We were discussing Signature verification methods. We reviewed the stages involved with Signature verification yesterday. We also enumerated the feature extraction techniques. Then we compared online and offline verification techniques.

One of the reasons offline image processing is preferred is that good image processing algorithms are often computationally expensive and require more time than say network roundtrip for packets. This makes it costly to include as an interactive web page analysis widget. Time taken to execute image processing algorithms have taken even eight seconds. That is why image processing finds it difficult to keep up with the frame rate of a video. However, significant advances have been made that improve processing for streaming of images to be processed.

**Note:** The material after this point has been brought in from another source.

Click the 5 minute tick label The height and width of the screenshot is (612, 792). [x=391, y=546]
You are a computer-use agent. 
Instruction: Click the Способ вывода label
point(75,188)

For example, Active contour model can help track movement of object in images for a frame rate that matches the rate used for video. Signatures are considered a lot simpler to work with in image processing. They are generally small sized, binary color and easy to capture and process. As long as the image processing can tell apart a real signature from forged specimens, an image processor can work in the backend for a signature pad widget in the front-end.

We talked about the acceptance criteria for an image processing technique that is largely measured by the precision and recall. By training the processor on a signature dataset, these processors become highly effective in determining even forged from real specimens. Today we will take a closer look at how this verification is done. Since we read how classifiers work in text processing to convert the document into a vector space model and then classify the document based on euclidean distance between feature vectors, the signature verification should also be familiar. The features extracted from the image as described in the previous posts is transformed into the vector space and then compared with the master. If the euclidean distance is within tolerance threshold, the signature is accepted. Since the image processor is already trained and tested on a variety of images and measured with precision and recall, it is reliable to convert the given specimen into a representative feature vector. This concludes the signature verification technique.

#codingexercise

We were discussing combinations with duplicates and that too in a greedy manner. instead of enumerating combinations to the whole length, we can leverage stars and bars theorem to be more efficient. With this theorem, we already know the number of combinations that can exist with duplicates and therefore do not enumerate them but directly count them towards the goal such as the price of the accessories shopped. The theorem mentioned used a binomial coefficient.

Thursday, March 1, 2018

We were discussing Signature verification methods. We reviewed the stages involved with Signature verification yesterday. We also enumerated the feature extraction techniques. Now let us proceed to comparing online and offline verification techniques.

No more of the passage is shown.